Conventionality steps aside under pressure of expressive images

Exhibition of graphics at National Art Museum reveals amazing new angles for fine arts

By Victor Mikhailov

An authoritative collector asserted not long ago that graphic art is the major achievement of our Belarusian painters’ rich artistic legacy, being alone worthy of admiration. I treated this dogmatic statement rather sceptically, knowing many famous and talented painters among the artistic community — both avant-garde and realistic. In the longer term, think of Chagall, Pen and Khrutsky, I scoffed. However, on visiting the exhibition at the National Art Museum, I gained a new perspective.

The show is devoted to the 1960-1970s ‘classic’ period of the Belarusian graphic school, displaying works by just four artists, who all celebrate notable birthdays this year. They are bright representatives of a single generation of painters who worked within classical graphic genres — drawing natural landscapes, portraits, historical compositions and illustrations.

Their range of interests has been diverse — from botanical themes to painting urban scenes, from the unique beauty of Belarusian landscapes to individual portraits of unusual characters.
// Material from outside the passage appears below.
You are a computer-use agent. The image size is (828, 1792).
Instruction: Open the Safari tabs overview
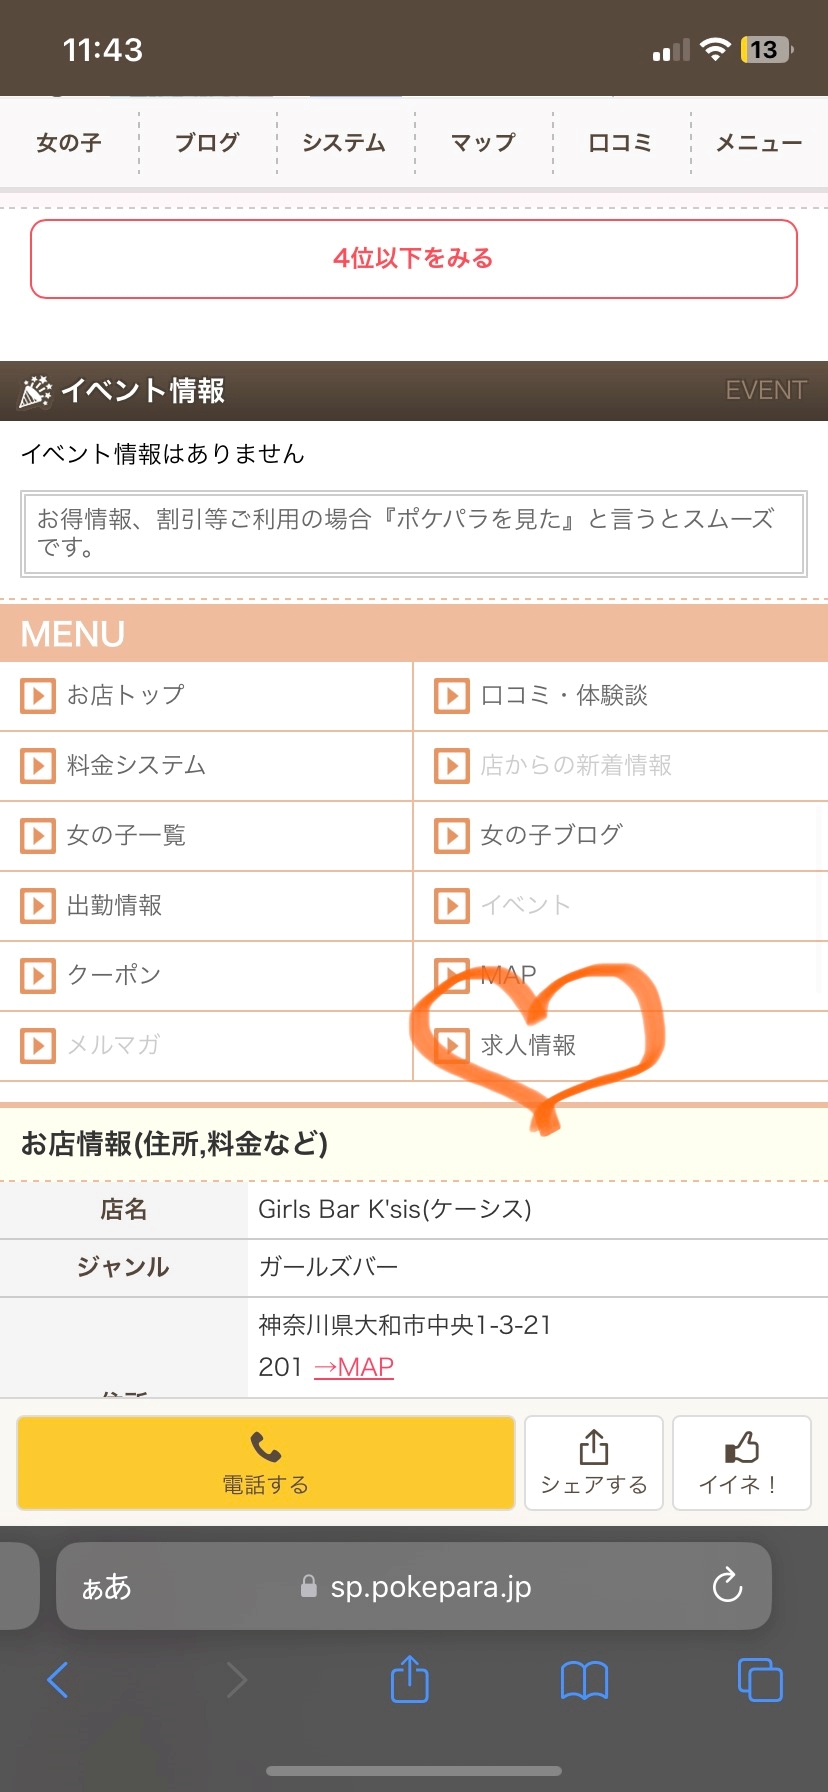[759, 1680]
Their creativity has sought to use every technique imaginable: bright water colours, expressive linocuts, exact drawings and free mixed techniques.

Each was led to an original manner and style: Mikhail Belsky’s laced lines, Grigory Klikushin’s ornamentation, Vasily Tkachuk’s precision and Yuri Vykhodtsev’s monumentality. Each is individual, showing the diversity of Belarusian graphics in those times. Their talents and mastery made them famous but they remained humble, expressing their gratitude to their own teachers.

The exhibition well confirms that our domestic painters have always been known as true masters, utilising diverse genres — as is easily proven by these interesting works before us.